Rubber is a perennial plant grown to produce natural rubber. It is a raw material for industrial and non-industrial products important to the world economy. The sustainability of natural rubber production is, therefore, critical for smallholder livelihoods and economic development. To maintain price stability, it is important to estimate the yields in advance. Remote sensing technology can effectively provide large-scale spatial data; however, productivity estimates need to be processed from high spatial resolution data generated from satellites with high accuracy and reliability, especially for smallholder livelihood areas where smaller plots contrast with large farms. This study used reflectance data from Sentinel-2 satellite imagery acquired for the 12 months between December 2020 and November 2021. The imagery included 213 plots where data on rubber production in smallholder agriculture were collected.
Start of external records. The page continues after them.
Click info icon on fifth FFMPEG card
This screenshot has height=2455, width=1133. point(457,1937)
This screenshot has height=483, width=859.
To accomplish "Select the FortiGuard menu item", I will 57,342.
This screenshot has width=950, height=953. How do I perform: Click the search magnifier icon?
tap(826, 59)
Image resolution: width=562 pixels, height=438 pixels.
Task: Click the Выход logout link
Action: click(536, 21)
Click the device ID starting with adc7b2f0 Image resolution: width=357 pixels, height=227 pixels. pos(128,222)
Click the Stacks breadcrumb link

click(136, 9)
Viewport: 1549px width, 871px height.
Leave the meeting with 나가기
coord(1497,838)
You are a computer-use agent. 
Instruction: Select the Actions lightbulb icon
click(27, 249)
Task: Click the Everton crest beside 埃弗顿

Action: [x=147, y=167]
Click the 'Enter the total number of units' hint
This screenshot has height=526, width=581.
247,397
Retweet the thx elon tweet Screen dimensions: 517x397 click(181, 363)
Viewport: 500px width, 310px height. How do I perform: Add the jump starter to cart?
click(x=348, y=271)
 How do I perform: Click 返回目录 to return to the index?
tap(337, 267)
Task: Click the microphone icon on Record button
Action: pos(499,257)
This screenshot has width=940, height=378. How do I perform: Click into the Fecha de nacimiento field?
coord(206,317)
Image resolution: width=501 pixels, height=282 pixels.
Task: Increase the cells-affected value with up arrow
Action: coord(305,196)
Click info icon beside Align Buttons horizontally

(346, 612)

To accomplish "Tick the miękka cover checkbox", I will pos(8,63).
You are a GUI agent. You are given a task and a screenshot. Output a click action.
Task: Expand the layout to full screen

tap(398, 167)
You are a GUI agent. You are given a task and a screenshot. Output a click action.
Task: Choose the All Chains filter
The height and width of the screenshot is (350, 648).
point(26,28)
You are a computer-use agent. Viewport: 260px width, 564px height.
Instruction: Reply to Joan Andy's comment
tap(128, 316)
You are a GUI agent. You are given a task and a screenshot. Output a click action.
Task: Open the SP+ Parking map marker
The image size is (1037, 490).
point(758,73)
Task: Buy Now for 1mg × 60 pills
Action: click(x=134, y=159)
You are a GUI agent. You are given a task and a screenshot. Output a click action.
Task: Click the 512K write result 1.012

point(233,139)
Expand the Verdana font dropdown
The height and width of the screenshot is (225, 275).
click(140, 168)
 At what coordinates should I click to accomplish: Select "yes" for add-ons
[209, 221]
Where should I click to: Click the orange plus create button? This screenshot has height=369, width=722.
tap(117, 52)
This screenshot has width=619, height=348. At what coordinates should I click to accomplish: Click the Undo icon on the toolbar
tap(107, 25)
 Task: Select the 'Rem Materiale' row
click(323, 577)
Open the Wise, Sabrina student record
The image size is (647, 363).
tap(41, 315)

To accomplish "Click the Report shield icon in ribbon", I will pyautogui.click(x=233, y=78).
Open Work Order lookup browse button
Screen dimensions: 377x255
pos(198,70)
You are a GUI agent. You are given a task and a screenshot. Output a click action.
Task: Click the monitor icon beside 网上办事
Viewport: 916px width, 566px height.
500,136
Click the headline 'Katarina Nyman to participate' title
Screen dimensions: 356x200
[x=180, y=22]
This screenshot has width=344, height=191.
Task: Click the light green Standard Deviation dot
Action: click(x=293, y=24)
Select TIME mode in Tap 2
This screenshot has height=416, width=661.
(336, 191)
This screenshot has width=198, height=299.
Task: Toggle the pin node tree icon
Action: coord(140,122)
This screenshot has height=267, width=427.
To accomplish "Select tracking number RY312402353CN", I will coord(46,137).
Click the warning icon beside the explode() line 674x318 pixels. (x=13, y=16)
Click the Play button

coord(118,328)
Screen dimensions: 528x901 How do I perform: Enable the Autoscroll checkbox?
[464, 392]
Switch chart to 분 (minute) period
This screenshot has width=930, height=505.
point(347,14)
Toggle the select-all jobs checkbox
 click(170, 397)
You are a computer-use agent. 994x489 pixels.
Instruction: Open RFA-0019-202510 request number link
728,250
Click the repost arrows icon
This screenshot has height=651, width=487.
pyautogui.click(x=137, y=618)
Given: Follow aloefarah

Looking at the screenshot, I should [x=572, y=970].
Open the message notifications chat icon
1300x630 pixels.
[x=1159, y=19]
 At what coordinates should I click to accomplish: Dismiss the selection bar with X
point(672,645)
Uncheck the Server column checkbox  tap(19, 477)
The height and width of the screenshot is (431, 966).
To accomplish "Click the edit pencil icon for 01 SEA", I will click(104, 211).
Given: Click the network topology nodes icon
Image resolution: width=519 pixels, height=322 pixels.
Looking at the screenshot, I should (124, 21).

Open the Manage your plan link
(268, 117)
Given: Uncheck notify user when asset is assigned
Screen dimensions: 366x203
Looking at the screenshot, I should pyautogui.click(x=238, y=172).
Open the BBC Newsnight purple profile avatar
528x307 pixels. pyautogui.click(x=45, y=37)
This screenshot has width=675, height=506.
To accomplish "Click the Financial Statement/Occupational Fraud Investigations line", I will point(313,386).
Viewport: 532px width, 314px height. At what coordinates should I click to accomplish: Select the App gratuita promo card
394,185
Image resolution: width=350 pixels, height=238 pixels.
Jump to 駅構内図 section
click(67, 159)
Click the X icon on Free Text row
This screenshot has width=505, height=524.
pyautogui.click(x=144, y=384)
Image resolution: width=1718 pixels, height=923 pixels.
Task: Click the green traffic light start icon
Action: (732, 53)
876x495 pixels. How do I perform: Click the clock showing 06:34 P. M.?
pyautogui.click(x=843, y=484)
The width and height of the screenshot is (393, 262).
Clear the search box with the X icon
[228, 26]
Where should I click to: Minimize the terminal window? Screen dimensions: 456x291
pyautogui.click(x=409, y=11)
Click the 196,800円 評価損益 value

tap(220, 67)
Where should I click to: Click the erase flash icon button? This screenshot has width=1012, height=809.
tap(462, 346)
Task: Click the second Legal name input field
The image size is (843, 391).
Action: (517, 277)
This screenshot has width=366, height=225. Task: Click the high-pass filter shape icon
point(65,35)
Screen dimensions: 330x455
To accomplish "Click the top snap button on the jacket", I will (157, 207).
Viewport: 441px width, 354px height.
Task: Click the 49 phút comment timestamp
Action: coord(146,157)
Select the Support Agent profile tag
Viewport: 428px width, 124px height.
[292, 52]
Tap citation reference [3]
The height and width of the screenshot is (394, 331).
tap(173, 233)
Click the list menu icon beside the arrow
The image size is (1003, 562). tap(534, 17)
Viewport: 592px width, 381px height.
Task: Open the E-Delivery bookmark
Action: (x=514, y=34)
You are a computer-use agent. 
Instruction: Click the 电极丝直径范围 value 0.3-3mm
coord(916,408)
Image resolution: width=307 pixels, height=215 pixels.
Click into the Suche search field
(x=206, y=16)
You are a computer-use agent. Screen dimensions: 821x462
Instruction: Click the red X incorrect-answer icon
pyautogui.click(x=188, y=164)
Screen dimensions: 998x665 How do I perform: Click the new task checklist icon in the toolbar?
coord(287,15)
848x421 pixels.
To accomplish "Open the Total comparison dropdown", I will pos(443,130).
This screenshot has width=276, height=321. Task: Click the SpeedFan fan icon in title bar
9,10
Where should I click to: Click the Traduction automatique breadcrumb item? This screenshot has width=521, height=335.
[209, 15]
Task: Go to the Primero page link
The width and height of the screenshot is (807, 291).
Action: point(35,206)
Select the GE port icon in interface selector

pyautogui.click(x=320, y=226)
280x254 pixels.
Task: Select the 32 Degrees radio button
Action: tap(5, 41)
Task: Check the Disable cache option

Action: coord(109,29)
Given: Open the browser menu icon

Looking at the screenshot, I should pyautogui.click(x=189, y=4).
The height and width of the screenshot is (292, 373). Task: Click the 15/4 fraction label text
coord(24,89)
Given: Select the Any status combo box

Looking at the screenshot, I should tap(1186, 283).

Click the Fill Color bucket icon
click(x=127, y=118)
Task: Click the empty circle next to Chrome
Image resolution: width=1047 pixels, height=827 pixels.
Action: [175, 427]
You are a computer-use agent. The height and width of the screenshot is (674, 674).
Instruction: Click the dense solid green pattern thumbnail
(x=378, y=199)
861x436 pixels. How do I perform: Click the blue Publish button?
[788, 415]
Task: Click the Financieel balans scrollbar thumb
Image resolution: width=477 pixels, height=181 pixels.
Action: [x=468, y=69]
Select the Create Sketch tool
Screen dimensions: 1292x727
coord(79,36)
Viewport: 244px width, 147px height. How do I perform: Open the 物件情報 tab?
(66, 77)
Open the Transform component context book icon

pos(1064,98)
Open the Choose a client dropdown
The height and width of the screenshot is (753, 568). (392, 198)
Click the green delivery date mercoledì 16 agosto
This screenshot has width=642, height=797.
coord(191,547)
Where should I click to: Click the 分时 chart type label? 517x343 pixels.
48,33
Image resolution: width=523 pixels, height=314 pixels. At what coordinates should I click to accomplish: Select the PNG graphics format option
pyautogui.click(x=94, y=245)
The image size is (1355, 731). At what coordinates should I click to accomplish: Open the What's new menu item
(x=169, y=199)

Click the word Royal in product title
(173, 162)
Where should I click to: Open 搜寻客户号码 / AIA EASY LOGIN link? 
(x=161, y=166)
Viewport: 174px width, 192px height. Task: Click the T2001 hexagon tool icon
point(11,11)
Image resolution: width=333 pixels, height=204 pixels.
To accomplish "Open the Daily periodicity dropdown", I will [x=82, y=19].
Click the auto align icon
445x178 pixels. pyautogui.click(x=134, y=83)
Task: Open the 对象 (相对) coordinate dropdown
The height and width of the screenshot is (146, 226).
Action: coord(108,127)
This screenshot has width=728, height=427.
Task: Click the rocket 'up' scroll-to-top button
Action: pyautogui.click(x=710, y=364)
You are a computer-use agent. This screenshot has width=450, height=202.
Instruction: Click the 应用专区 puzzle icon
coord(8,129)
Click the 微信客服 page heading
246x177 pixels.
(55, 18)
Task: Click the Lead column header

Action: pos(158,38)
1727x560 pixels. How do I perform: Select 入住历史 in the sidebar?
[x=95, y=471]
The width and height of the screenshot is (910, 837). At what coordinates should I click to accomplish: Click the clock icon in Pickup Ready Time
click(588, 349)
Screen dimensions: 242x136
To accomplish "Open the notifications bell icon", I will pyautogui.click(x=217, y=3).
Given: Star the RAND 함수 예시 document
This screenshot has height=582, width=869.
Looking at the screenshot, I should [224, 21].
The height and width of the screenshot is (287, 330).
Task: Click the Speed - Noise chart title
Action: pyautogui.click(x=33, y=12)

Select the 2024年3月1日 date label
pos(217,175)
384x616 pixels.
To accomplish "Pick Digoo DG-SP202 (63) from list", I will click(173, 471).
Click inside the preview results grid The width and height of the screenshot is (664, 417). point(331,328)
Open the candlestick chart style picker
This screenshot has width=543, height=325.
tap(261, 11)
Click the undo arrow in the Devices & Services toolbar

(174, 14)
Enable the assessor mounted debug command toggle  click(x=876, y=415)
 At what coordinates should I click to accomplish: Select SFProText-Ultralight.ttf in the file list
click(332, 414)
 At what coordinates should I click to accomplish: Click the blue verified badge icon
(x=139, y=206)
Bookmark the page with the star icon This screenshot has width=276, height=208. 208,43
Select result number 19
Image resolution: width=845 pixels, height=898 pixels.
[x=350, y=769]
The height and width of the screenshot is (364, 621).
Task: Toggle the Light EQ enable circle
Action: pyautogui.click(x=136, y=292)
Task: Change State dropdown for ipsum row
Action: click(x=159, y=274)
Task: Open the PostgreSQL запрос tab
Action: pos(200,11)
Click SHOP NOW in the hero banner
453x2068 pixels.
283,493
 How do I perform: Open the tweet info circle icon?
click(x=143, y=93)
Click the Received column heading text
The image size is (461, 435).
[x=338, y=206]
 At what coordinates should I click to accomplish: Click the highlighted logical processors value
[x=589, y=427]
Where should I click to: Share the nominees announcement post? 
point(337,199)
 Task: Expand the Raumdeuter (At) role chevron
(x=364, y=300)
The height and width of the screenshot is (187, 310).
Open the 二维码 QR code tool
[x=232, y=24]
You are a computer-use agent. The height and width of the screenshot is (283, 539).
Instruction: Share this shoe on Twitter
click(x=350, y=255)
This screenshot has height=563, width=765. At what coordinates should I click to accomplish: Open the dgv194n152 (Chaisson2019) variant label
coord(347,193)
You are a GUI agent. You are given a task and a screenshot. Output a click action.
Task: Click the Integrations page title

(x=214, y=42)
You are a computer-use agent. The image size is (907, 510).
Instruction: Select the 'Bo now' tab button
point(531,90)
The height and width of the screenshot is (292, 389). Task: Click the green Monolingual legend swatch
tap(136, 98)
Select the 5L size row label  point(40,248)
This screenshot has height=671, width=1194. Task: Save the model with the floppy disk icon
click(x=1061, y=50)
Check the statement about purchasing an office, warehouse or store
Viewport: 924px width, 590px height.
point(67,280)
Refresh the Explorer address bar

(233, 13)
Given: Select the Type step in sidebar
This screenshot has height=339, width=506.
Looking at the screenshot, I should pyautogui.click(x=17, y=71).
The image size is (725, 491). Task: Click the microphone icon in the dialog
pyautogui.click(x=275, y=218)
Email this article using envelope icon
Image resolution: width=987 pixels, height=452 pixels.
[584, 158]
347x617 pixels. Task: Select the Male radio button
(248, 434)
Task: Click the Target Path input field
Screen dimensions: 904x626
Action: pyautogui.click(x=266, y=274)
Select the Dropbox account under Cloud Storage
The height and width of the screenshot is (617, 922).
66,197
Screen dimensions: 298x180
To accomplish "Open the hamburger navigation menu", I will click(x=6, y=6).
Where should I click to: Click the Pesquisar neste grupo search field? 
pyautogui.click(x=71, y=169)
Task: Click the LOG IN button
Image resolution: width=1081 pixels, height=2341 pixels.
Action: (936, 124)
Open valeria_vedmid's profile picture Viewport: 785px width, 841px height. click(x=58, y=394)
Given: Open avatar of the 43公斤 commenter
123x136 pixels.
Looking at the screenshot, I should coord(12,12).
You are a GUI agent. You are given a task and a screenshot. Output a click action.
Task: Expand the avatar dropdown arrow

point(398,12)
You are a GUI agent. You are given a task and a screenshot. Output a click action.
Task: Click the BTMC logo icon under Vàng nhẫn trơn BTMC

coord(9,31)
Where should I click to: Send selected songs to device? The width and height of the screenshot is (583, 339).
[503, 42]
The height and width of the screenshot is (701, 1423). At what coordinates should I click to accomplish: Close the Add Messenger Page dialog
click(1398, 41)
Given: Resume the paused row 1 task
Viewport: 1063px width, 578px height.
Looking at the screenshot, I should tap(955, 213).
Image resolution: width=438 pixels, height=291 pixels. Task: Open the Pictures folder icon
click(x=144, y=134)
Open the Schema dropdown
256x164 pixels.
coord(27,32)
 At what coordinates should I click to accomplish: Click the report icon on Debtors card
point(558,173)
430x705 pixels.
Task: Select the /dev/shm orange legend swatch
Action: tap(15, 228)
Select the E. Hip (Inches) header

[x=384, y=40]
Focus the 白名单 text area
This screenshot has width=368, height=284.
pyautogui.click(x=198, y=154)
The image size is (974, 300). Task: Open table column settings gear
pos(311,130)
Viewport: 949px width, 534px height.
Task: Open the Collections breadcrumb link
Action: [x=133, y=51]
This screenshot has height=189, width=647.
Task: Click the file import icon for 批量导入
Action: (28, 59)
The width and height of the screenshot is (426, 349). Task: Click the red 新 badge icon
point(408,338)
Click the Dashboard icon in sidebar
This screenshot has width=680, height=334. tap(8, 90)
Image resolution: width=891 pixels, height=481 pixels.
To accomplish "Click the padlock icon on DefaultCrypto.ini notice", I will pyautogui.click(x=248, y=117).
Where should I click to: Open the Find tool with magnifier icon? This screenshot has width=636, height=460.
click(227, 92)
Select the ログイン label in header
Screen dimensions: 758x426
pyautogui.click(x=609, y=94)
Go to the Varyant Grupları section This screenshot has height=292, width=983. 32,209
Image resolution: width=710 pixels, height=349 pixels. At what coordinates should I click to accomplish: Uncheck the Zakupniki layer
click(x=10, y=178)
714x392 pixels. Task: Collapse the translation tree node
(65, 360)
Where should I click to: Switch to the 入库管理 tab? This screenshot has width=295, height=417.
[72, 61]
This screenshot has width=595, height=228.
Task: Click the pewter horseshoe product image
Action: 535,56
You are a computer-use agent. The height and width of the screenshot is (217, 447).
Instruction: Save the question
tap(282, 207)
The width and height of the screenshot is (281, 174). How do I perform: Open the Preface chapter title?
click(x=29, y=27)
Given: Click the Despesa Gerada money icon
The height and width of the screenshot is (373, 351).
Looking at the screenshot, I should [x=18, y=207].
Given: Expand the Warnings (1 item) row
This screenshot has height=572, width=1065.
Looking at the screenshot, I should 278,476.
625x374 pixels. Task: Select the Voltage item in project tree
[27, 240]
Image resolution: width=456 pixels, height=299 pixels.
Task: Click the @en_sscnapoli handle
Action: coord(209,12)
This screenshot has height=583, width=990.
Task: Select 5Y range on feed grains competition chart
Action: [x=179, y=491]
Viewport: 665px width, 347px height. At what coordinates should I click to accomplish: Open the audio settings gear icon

Six vegetation indices (Vis), namely Green Soil Adjusted Vegetation Index (GSAVI), Modified Simple Ratio (MSR), Normalized Burn Ratio (NBR), Normalized Difference Vegetation Index (NDVI), Normalized Green (NR), and Ratio Vegetation Index (RVI) were used to estimate the rubber yield. The study found that the red edge spectral band (band 5) provided the best prediction with R 2 = 0.79 and RMSE = 29.63 kg/ha, outperforming all other spectral bands and VIs. The MSR index provided the highest coefficient of determination, with R 2 = 0.62 and RMSE = 39.25 kg/ha. When the red edge reflectance was combined with the best VI, MSR, the prediction model only slightly improved, with a coefficient determination of (R 2 ) of 0.80 and an RMSE of 29.42 kg/ha. The results demonstrated that the Sentinel-2 data are suitable for rubber yield prediction for smallholder farmers. The findings of this study can be used as a guideline to apply in other countries or areas. Future studies will require the use of reflectance and vegetation indices derived from satellite data in combination with meteorological data, as well as the application of complex models, such as machine learning and deep learning.

Suggested Citation

  • Niwat Bhumiphan & Jurawan Nontapon & Siwa Kaewplang & Neti Srihanu & Werapong Koedsin & Alfredo Huete, 2023. "Estimation of Rubber Yield Using Sentinel-2 Satellite Data," Sustainability, MDPI, vol. 15(9), pages 1-15, April.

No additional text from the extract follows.